Across St. Croix from Sandy Point to Jack’s and Isaac’s Bays, sea turtle nesting patrols continue well into our humid, moonlit nights by dedicated, tireless technicians. Read what one Student Conservation Association patroller wrote about the experience of her first turtle season.
“The whole was cold and almost cruelly sad, but irreproachably quiet, free from symbolism except of the simple kind without which there can be no work of art, which permits us not only to feel the oppressive incomprehensibility of all nature but also to love it with a kind of sweet astonishment.”

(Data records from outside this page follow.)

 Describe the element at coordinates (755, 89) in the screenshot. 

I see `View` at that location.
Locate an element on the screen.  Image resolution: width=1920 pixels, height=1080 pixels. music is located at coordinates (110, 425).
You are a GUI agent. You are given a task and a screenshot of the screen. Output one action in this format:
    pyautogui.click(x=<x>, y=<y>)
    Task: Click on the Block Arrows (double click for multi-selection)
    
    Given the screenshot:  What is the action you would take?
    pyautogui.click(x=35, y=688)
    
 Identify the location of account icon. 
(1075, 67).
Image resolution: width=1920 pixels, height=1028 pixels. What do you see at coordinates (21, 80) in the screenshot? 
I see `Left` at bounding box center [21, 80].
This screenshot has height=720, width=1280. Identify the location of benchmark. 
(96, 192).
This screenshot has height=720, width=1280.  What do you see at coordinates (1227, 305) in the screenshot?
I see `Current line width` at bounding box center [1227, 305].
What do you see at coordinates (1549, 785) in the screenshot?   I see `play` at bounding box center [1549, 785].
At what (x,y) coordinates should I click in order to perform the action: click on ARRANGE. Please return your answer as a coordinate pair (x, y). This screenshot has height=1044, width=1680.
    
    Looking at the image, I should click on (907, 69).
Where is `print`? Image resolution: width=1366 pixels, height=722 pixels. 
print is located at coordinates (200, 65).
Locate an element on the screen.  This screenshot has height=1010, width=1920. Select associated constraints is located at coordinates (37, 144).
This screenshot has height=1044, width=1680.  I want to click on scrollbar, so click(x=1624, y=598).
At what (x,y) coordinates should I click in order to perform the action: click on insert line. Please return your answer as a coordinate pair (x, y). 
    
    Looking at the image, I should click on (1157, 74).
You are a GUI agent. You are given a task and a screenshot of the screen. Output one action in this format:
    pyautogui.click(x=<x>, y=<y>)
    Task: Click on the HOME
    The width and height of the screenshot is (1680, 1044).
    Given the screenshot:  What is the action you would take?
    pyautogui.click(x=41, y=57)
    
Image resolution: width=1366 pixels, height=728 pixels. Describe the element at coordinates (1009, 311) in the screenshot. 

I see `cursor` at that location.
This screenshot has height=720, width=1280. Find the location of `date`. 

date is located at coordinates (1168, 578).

The waves fold endlessly over themselves at each of my bioilluminated steps. When the moonlight glints from her carapace and her deep, labored breaths carry on the wind to my ears, I am always struck with the resounding beauty of an age past. She seems prehistoric and impossible, larger than life in all ways. She and I are on the beach at Sandy Point for the same reason: the preservation of a species sliding quickly into extinction. Her unwavering dedication to this preservation inspires our parallel efforts. She is unrelenting in her quest; in fact, she does not see me through her persistent veil as she begins her journey up the foreign, dry sand. I spy on her from a distance as she begins her elaborate routine, every movement fluid with the incomparable grace and elegance of unadulterated instinct. Under my feet, I feel the deep impact of her flippers against the sand as she flings away the dry, top layer. This is a process termed “bodypitting,” and leatherback turtles that were tagged on Sandy Point as far back as 1981 are returning still to employ the same method. Then, ever so delicately, she begins to carve a perfectly smooth and deep hole with her back flippers. Her movements are calculated and precise, interrupted only by the occasional heaving, guttural breath. Into this hole in the ground, she plants life and hope of her legacy. Later, she slips back into the sea, her presence noted on paper and across the sand in giant, swooping tracks.
Some months later, when her tracks have long disappeared, life quite literally springs forth! A roiling, furied stream of turtle hatchlings emerges from the sand, flowing and dissipating into the ocean. They then swim for their lives on a vast, transoceanic voyage, punctuated only later by brief nesting respites on the shores of St. Croix. Sadly, a very small fraction of hatchlings actually survive until maturity. Thus, the cycle strains to repeat, perpetuated by instinct, the invisible impetus of all nature- illogical, incomprehensible, and inherently beautiful.